Per la riqualificazione edilizia, dopo che nei giorni scorsi la Regione aveva stanziato per questi interventi 105 milioni di euro, di cui 70 per la messa in sicurezza degli edifici e 35 per l’installazione di pannelli fotovoltaici, il Ministero ha stanziato altri 10 milioni per sostenere l’iniziativa della giunta Polverini.
L’obiettivo, come sottolineato dallo stesso ministro Gelmini, è quello di "garantire l’innalzamento dei livelli di sicurezza e il miglioramento della qualità degli ambienti scolastici". "Un protocollo importante – ha sottolineato la governatrice Polverini – che guarda ai bambini".
Grazie a questi stanziamenti economici si provvederà, fra l’altro, all’abbattimento delle barriere architettoniche, l’aggiornamento tecnologico e la ristrutturazione degli edifici. "Insomma – ha aggiunto Polverini – cerchiamo di rendere sicure e accoglienti le scuole perchè lo dobbiamo ai nostri bambini e a tutte le persone che ogni giorno vivono e lavorano nelle sciole".

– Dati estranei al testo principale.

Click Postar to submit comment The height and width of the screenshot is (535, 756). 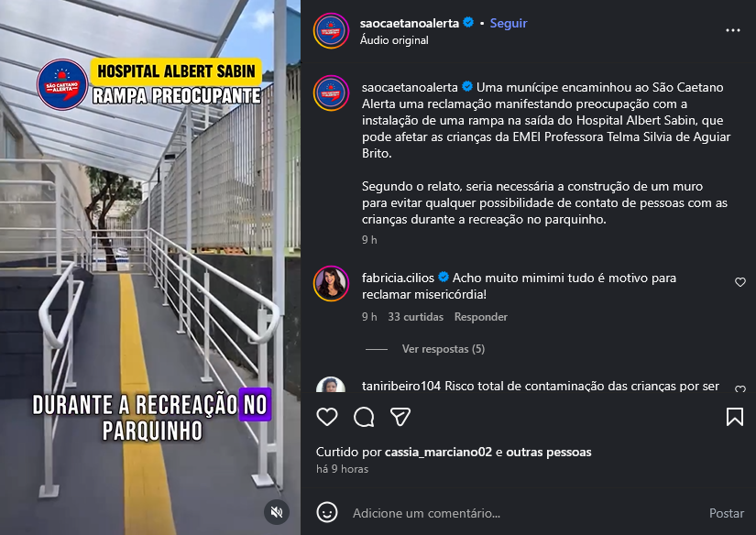726,513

"Prosegue l’impegno del governo unitamente con la Regione Lazio per trovare una collocazione ai molti precari della scuola ma anche per rafforzare e innalzare l’offerta formativa". Così il ministro dell’Istruzione, Mariastella Gelmini, ha quindi presentato l’accordo che riguarda gli insegnanti precari. Un accordo le ha fatto eco Polverini che "guarda ai lavoratori precari del settore che da oggi avranno a disposizione 5 milioni di euro che saranno destinati a tutti coloro che percepiscono un sussidio di disoccupazione". Attraverso l’accordo, infatti, questa cifra sarà destinata ad integrare il sussidio di docenti e personale Ata che sono iscritti nel registro del ministero dell’Istruzione. "È un risultato straordinario che toglierà da una situazione difficile molti lavoratori. Oggi in questa Regione – ha concluso – grazie al Ministro portiamo a casa un risultato importante".